====== DATA PROVIDED

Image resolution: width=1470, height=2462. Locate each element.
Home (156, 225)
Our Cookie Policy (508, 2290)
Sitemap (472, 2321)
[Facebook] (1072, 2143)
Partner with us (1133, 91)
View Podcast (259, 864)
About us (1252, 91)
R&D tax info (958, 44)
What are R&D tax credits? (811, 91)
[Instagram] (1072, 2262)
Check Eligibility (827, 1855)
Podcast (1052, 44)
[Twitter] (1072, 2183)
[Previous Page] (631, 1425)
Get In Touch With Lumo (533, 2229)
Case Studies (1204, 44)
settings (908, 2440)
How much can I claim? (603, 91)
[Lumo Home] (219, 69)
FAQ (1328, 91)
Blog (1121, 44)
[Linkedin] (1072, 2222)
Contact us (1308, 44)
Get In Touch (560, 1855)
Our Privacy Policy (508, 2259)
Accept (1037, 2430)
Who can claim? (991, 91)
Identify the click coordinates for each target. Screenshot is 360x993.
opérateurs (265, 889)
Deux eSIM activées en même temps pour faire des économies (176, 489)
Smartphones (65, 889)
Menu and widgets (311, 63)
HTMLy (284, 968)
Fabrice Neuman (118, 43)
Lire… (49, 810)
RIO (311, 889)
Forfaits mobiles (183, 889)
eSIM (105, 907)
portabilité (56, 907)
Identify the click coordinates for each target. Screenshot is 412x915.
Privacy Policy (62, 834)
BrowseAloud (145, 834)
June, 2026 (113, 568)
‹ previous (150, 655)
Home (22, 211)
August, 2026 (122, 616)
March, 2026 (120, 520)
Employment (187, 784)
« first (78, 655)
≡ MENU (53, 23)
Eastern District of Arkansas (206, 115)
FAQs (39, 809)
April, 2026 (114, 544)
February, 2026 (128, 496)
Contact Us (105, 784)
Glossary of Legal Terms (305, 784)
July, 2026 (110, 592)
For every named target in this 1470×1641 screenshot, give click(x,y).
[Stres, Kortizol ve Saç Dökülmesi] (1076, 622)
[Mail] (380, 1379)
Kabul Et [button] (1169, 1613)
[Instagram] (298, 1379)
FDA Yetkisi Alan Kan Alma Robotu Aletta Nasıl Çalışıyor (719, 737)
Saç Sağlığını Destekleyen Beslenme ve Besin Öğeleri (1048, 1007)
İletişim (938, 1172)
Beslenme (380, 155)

============

*ASSIGNMENT:* Each record above should be given again exactly as it appears.

*RESULT:*
Image resolution: width=1470, height=2462. Locate each element.
Home (156, 225)
Our Cookie Policy (508, 2290)
Sitemap (472, 2321)
[Facebook] (1072, 2143)
Partner with us (1133, 91)
View Podcast (259, 864)
About us (1252, 91)
R&D tax info (958, 44)
What are R&D tax credits? (811, 91)
[Instagram] (1072, 2262)
Check Eligibility (827, 1855)
Podcast (1052, 44)
[Twitter] (1072, 2183)
[Previous Page] (631, 1425)
Get In Touch With Lumo (533, 2229)
Case Studies (1204, 44)
settings (908, 2440)
How much can I claim? (603, 91)
[Lumo Home] (219, 69)
FAQ (1328, 91)
Blog (1121, 44)
[Linkedin] (1072, 2222)
Contact us (1308, 44)
Get In Touch (560, 1855)
Our Privacy Policy (508, 2259)
Accept (1037, 2430)
Who can claim? (991, 91)
Identify the click coordinates for each target. Screenshot is 360x993.
opérateurs (265, 889)
Deux eSIM activées en même temps pour faire des économies (176, 489)
Smartphones (65, 889)
Menu and widgets (311, 63)
HTMLy (284, 968)
Fabrice Neuman (118, 43)
Lire… (49, 810)
RIO (311, 889)
Forfaits mobiles (183, 889)
eSIM (105, 907)
portabilité (56, 907)
Identify the click coordinates for each target. Screenshot is 412x915.
Privacy Policy (62, 834)
BrowseAloud (145, 834)
June, 2026 (113, 568)
‹ previous (150, 655)
Home (22, 211)
August, 2026 (122, 616)
March, 2026 (120, 520)
Employment (187, 784)
« first (78, 655)
≡ MENU (53, 23)
Eastern District of Arkansas (206, 115)
FAQs (39, 809)
April, 2026 (114, 544)
February, 2026 (128, 496)
Contact Us (105, 784)
Glossary of Legal Terms (305, 784)
July, 2026 (110, 592)
For every named target in this 1470×1641 screenshot, give click(x,y).
[Stres, Kortizol ve Saç Dökülmesi] (1076, 622)
[Mail] (380, 1379)
Kabul Et [button] (1169, 1613)
[Instagram] (298, 1379)
FDA Yetkisi Alan Kan Alma Robotu Aletta Nasıl Çalışıyor (719, 737)
Saç Sağlığını Destekleyen Beslenme ve Besin Öğeleri (1048, 1007)
İletişim (938, 1172)
Beslenme (380, 155)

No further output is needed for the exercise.